On the following October 2, 1948, Captain D.G. Lock, attached to 4 Platoon ‘B’ Company K.O.Y.L.I was ambushed and killed while bathing in a jungle pool near Bidor along with L/Cpl. K. Hutchinson, Pte. A. Dobson and Pte. H. Woodhouse.
In the 1950s, GHQ 26th Gurkha Infantry Brigade and the 95 Independent Field Battery of the Royal Artillery consisting of “Charlie Troop,” “Dog Troop,” and “Command Troop” were stationed in Bidor to combat communist insurgency.
The people of Bidor also fought for independence from the British and opposed the Malayan Union before Malaysia (then Malaya). There were also residents of Bidor who were detained by the British administration at that time and placed under the security act, including the late Allahyarham Arshad bin Shaari.
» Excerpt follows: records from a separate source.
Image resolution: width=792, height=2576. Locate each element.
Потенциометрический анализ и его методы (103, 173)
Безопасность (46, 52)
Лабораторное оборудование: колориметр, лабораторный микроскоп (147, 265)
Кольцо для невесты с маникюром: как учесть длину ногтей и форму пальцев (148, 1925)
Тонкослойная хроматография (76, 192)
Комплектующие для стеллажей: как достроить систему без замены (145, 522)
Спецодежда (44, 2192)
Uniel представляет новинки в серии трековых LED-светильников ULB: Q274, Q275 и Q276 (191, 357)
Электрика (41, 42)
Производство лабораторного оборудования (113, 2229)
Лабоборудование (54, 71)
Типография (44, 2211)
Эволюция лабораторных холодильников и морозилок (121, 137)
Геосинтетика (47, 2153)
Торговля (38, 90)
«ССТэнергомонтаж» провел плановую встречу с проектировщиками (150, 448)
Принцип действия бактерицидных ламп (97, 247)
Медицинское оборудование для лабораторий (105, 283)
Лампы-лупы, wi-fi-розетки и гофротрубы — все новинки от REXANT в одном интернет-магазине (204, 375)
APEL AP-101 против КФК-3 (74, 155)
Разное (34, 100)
Post-independence, Bidor was under the control of the local Royal Malaysian Police 3rd Battalion General Operations Forces (previously known as the Police Field Force). This unit was famous for its elite Senoi Praaq unit, which was made up of Orang Asli (indigenous people) skilled in tracking.
The last “black area” in Bidor, Gepai Falls, was finally opened to the public in 1989 after the Malaysian government signed a treaty with the Malayan Communist Party.
Bidor is primarily an industrial region. If you travel north of Bidor, you will see vast stretches of lush greenery on both sides of the main road, consisting of guava, oil palm, and rubber plantations.
While these plantations contribute to the town’s economy, the town used to derive significant income from travelers who stopped by to sample the town’s famous local cuisine and agricultural products.
Before the North-South Expressway was built, travelers were forced to pass through the town via the main federal road. As the town was renowned for its diverse food options, many travelers chose to take a break and grab a bite at one of the local eateries before continuing their journey.
Bidor was also famous for its extraction of Kaolinite (a type of clay) in the past.
Bidor is located 68 kilometers from Ipoh and 138 kilometers from Kuala Lumpur by road, using Federal Route 1, which passes through the town. The city is also served by the North-South Expressway Northern Route 130. Although the KTM Intercity does not pass directly through Bidor, the nearest railway stations are Tapah Road and Sungkai stations.